It’s not an easy thing. I know that to start quoting scripture isn’t going to work; but in standing firm in gospel values, in defending the truth of things as they really are as opposed to the fantasies we find ourselves immersed in through major media and the culture generally, you witness to the fact that there is truth, constant, eternal, and vouchsafed by God, and so unassailable.
Earlier this week, at the Thursday evening Mass, the readings touched on the contrast between earthly and heavenly matters. In Jesus’ dialogue with Nicodemus, he observes that the one from heaven speaks of the things that are above. The worldly one speaks of mundane things. From that, I argued, we should know if the Church, or indeed, any given preacher, is fulfilling the prophetic role. It is not for me to do a line-by-line analysis of, say, the federal budget assessing it according to economic theory, and pass it off as a sermon. That’s a worldly matter. However, insofar as earthly powers act in contravention of the people’s ability to cultivate their relationship with God, disrupt the Church’s capacity to nurture people toward a life that properly prioritizes the things that are above; then the Church and her ministers are mandated to speak to the political, cultural, economic situation. The Church must defend Truth, the dignity of persons, the essential freedoms given by God that are inviolable and never to be reduced to mere privileges conferred by the state and so, revocable by government.
It was troubling to listen to the Premier of Ontario yesterday announce an enlargement of police powers that so clearly violate fundamental human rights, let alone those enumerated guaranteed in the Charter. I went to bed anxious over what this precedent will mean going forward; because it is a precedent, and it will be cited again and again in the future to justify the suspension of our God-given rights because of whatever the latest emergency happens to be.
It was also unsettling to think that around the cabinet table there was not one person who had kept that one foot in heaven, maintained some sense of the divine perspective, had some communication with the absolute truth.

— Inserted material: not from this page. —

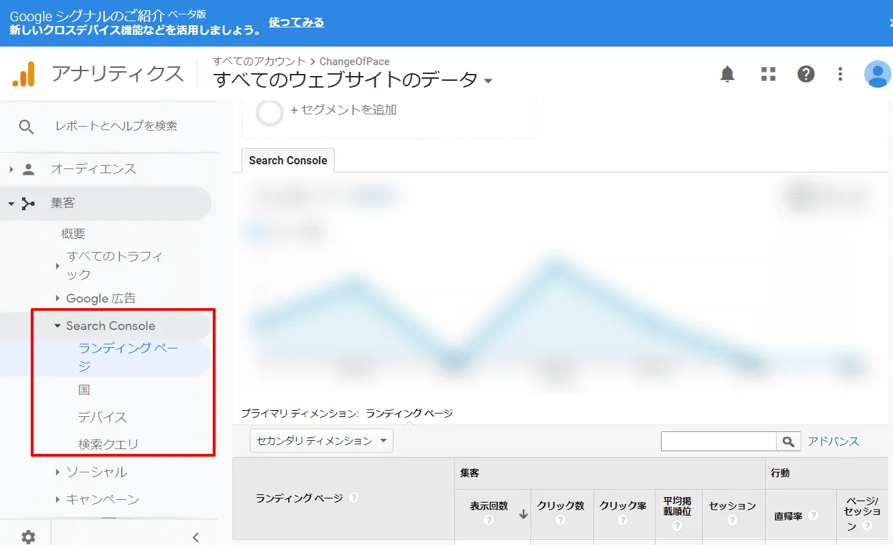Image resolution: width=893 pixels, height=545 pixels.
Task: Open the three-dot options icon
Action: [x=840, y=75]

Today I have read that there are some who have: the police departments of Ottawa, Waterloo, and Peterborough will decline to exercise these powers of arbitrary detention and interrogation, of compelled answers without the presence of legal counsel, of presumption of guilt for simply being seen in the street. That they’ve recognized that such power cannot be entrusted to anyone is cause for optimism. I’ve known police personnel, presided at their weddings, had a friend from school enter the force, served as an assistant to a police commissioner and so met many very fine people. However, they are human, and so a mix of virtues and faults, and as with all institutions, there are villains within, and such poorly conceived law has the potential to license terrible abuse.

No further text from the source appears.